3. Home Improvement Repairs
The interest rates on home improvement aren’t the only thing that may be deducted. The overall cost of improvement and repairs may be eligible. There is a fine line when it comes to home repairs, as the general costs of maintaining a home are not considered improvements, and therefore are not eligible for tax deductions. Deductions may apply when home improvements are made that increase the home’s value. This includes improvements like adding an additional bathroom, covered porch, or swimming pool. Some locations even offer tax benefits for improving energy efficiency such as solar panel systems. Make sure you talk to a financial advisor about home improvements, as they must be funded through refinancing, and must be classified correctly to qualify for any eligible deductions.
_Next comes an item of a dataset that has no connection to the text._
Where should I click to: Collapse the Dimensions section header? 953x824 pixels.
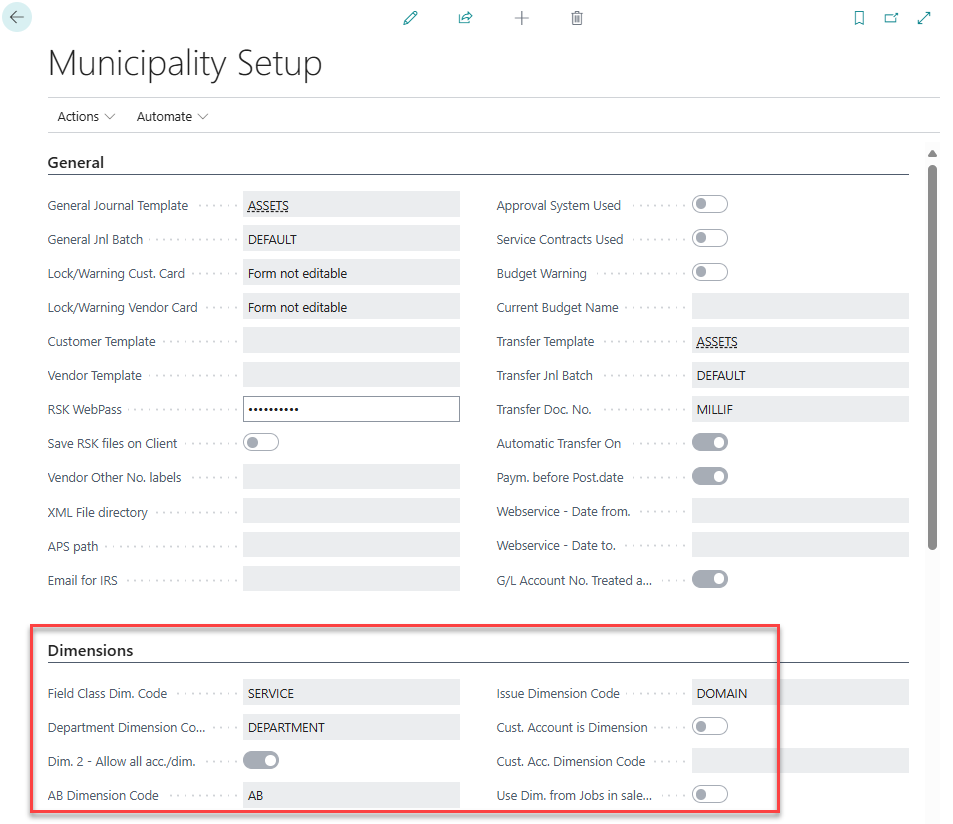[90, 650]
4. The Home Office Deduction
If you work from home, whether that be freelance, self-employed, etc., you can qualify for a home office deduction. The IRS allows a certain portion of service expenses to be written off, such as internet service, electricity, and water, that allows you to conduct business from your home. To qualify, your home office must be a dedicated space reserved for business only. In addition, this deduction can only be taken advantage of when you itemize on your taxes.
5. PMI Deduction
PMI (Private Mortgage Insurance) comes in if you were not able to provide 20% down when purchasing your home. PMI usually equals 0.5% - 1% of your home loan’s value. Yet if your income is low enough, this expense can serve as a tax deduction. As of 2017, you were allowed to take a PMI deduction if your income was $54,000 or less as a single tax filer or $109,000 or less as a couple filing jointly.
6. Points Deduction
Some homeowners pay points on their mortgage in exchange for a reduced interest rate. Points are essentially an up-front fee you give your lender when you sign your mortgage. The benefit of points is that you can claim them as a tax deduction. In some cases, this deduction must be spread out over the life of your home loan. Yet if the points you pay are in line with the mortgage to purchase your primary home, and it is within the first year of the home purchase, you may be able to take the full deduction all at once.
7. Selling a Home (Capital Gains Deduction)
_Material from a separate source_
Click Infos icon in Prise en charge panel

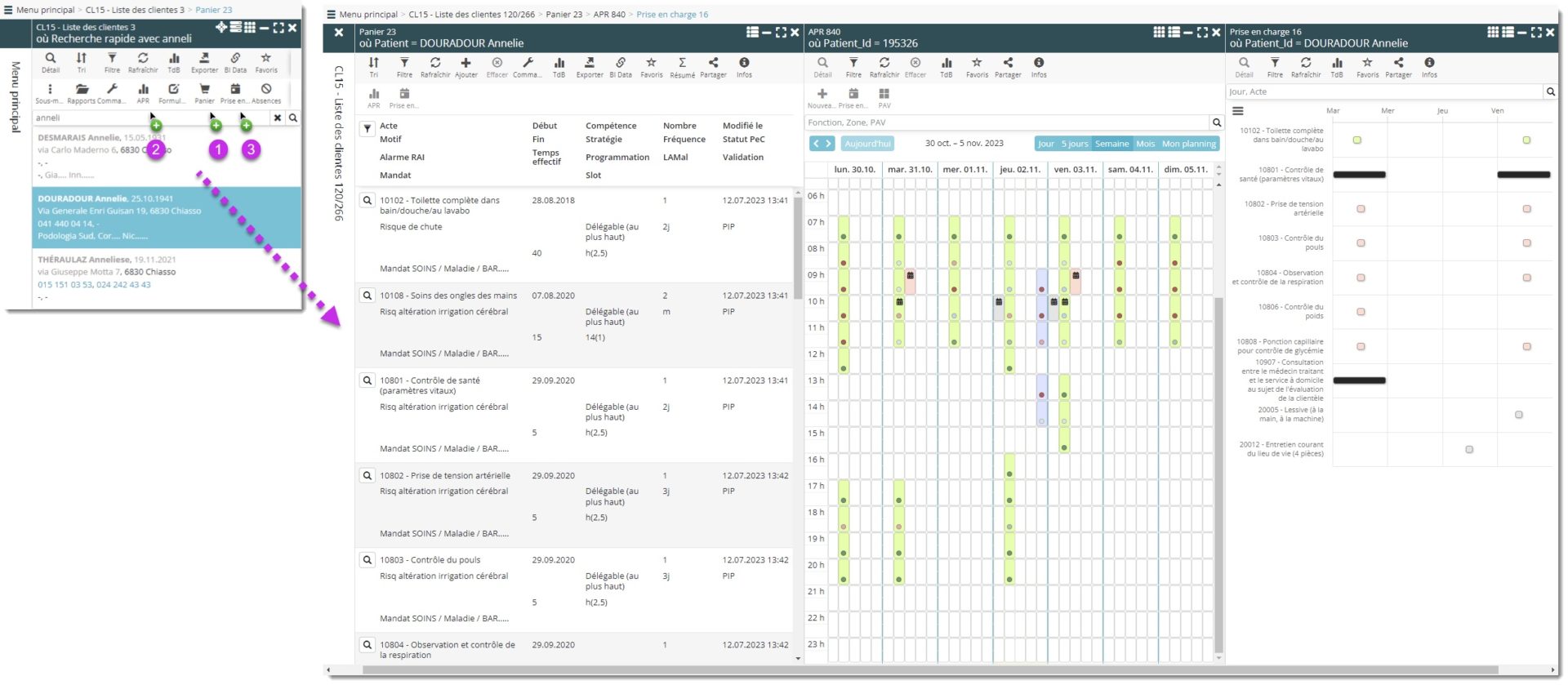point(1428,64)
When it comes time to sell your current home, there can be tax benefits to this as well. Sellers of a home must generally pay capital gains taxes on any profits made from the sale. Yet if sellers meet certain criteria, they may exclude taxable income up to $250,000 (single filers) or $500,000 (joint filers). Sellers must have maintained the home as their primary residence for at least two of the five preceding years. They also may not have claimed the capital gains exclusion for the sale of a different house within the last two years. If the home is sold at a loss, it is typically not possible to claim this deduction.
8. Don’t Overbuy a House for the Tax Benefits
Budgets are there for a reason. In general, no tax benefits can justify buying a home out of your price range. The investment of homeownership is only a good investment if you are able to comfortably make the payments each month. The deductions should be looked at as a bonus, rather than a driving reason to purchase a certain home. Yet with all of the possible deductions available to you, and with the right help from a tax professional, you will be able to make the most of your tax benefits.